This might be an interesting read. CEOs can be very very stupid. It's very dangerous to assume all CEO or doctors or lawyers or pilitical leaders... etc etc are really that bright... All have feet of clay...
pur.com
Gas TurbineMania: The Merchant Power Plant
June 15, 2002
By Robert L. Sansom and A. Michael Schaal Why it happened? Who lost in the bust? Who will survive to build another turbine?
The period from late 2001 to April 2002 witnessed a classic industry shakeout as a result of a merchant power development sector that became too ambitious in its power plant development plans.
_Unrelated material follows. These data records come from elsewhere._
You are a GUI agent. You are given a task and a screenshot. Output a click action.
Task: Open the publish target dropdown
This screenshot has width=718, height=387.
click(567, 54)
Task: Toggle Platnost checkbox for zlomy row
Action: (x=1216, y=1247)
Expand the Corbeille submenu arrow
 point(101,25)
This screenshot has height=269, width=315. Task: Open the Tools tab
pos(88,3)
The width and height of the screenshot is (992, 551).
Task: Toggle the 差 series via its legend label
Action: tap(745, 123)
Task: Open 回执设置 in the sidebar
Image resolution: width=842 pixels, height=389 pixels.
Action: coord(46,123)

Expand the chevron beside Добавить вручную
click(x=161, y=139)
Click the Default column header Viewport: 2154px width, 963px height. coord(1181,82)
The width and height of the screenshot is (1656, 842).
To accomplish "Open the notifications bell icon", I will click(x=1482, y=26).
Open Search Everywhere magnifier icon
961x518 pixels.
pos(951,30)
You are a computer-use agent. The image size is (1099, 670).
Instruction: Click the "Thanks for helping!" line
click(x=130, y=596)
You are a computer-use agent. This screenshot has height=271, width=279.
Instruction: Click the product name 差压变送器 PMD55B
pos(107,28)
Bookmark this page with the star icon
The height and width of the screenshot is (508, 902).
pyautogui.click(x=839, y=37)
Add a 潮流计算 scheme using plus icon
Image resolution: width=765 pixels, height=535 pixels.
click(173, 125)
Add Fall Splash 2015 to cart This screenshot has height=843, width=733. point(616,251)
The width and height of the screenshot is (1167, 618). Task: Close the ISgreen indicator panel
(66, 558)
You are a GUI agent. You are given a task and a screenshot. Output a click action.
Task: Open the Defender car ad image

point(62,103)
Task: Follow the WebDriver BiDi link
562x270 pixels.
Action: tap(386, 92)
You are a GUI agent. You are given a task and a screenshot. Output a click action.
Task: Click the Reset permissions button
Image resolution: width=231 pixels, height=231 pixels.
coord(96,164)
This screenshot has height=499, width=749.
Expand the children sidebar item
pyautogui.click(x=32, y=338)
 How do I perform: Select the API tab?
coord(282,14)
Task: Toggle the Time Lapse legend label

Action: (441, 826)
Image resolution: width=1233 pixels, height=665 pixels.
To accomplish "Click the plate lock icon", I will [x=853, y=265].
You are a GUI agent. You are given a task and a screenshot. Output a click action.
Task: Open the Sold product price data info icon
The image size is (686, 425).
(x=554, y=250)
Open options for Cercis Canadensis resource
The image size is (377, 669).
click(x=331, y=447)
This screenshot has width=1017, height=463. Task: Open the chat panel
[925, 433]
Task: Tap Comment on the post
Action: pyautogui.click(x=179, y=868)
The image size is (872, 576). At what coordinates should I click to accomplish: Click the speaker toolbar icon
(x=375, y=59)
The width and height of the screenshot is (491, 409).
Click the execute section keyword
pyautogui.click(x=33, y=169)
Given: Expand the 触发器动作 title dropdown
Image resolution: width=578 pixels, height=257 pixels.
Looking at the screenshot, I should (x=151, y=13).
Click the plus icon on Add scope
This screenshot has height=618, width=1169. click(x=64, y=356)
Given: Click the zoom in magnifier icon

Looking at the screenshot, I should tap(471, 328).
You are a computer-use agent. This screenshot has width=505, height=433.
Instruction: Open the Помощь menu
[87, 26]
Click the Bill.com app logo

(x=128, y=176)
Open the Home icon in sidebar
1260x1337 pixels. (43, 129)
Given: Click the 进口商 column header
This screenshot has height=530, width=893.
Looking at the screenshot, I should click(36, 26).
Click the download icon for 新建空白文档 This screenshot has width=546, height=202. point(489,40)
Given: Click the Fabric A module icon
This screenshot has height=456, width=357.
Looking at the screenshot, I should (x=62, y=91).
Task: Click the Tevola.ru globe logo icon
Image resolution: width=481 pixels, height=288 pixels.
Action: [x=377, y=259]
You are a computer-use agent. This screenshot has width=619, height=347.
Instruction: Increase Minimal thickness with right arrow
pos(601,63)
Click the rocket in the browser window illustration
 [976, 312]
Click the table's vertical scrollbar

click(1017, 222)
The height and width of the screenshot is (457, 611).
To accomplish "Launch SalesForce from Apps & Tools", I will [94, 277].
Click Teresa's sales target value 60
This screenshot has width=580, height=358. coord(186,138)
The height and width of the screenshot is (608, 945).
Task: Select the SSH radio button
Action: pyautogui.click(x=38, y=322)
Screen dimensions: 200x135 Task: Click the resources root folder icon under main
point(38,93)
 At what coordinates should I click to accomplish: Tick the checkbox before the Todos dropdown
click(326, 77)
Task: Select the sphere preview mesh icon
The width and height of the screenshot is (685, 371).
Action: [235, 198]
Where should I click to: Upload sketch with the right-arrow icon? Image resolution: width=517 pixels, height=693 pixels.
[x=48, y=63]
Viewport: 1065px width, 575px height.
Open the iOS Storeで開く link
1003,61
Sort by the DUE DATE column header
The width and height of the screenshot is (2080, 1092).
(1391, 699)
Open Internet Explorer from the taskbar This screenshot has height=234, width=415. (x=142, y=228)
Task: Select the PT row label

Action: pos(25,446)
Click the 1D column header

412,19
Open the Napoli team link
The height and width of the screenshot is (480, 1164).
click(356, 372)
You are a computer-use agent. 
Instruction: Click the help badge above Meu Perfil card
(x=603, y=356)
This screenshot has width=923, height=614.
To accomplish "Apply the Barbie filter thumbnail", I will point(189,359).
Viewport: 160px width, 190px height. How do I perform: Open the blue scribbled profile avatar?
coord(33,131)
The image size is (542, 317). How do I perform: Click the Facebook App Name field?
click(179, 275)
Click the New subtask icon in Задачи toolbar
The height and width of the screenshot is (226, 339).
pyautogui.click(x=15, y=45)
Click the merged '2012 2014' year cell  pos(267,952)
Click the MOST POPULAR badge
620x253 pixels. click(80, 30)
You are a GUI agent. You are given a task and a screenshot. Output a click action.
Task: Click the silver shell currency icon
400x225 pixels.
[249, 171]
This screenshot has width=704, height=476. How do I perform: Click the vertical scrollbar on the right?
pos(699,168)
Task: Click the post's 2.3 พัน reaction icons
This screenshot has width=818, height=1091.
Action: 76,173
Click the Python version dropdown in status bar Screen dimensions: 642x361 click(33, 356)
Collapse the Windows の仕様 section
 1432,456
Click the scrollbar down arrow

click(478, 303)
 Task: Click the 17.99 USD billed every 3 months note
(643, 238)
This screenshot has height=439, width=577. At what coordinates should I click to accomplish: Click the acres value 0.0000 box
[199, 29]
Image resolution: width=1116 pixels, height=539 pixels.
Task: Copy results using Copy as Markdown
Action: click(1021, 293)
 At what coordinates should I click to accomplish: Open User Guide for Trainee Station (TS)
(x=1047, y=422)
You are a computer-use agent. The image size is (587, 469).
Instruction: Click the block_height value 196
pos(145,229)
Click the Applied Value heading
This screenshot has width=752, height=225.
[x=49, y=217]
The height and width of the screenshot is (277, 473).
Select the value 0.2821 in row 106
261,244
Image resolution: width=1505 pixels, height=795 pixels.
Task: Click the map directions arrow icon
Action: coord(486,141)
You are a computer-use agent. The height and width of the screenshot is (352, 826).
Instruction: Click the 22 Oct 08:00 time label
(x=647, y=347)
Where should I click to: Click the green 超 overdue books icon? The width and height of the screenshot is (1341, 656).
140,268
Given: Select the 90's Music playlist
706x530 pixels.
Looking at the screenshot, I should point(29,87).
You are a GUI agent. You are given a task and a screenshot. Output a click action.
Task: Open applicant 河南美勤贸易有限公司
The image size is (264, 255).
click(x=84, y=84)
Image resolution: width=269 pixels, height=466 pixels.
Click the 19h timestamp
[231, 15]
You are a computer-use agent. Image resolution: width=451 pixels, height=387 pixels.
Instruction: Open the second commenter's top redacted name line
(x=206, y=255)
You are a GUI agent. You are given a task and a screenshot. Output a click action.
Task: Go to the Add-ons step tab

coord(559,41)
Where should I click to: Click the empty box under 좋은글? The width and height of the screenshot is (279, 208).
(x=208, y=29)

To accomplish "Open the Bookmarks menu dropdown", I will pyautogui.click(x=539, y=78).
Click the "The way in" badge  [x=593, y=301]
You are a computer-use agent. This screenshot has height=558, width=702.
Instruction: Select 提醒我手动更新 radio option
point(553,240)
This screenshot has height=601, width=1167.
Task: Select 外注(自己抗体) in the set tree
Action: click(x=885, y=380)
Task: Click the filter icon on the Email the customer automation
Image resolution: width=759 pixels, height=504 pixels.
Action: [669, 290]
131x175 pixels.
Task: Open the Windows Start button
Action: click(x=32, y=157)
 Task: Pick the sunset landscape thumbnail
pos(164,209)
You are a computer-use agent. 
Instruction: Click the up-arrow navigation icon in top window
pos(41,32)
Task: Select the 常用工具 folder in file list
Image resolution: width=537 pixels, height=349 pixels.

A year ago, the merchant sector was moving full steam ahead on a timeline that would have added a whopping 380,000 MW of electric generating capacity to a 750,000 MW base.1
Certainly, these plans could only be deemed optimistic in an industry that has exhibited growth rates in the 2 to 3 percent range.
In fact, the 2000-2001 California energy crisis artificially extended the turbine boom because the state for almost a decade had discouraged new plant development.
But within a period of six months, starting with the Securities and Exchange Commission's (SEC's) Oct. 29, 2001 announcement that it was investigating Enron, plans for almost one-quarter of this planned new turbine capacity had been aborted, and the shakeout continues.
Many have tried to pinpoint the source of turbinemania that seemed to hit almost every energy company throughout the nation.
Spread of new gas turbine development could in retrospect be compared to the spread of tulip bulbs in Europe during the Tulipmania of the early 17th century. In the context of the merchant industry, however, GE was Holland, and we all expected a turbine in our neighborhood.
To those who aren't familiar with one of history's greatest speculative bubbles, during the seventeenth century the Dutch economy was severely disrupted by speculation in tulip bulbs. At its height, single bulbs of rare varieties were sold for as much as $25,000 in today's money. Then, in 1637, speculators took their profits and sold out, which made others nervous, so they sold too, triggering a panic and prices plummeted.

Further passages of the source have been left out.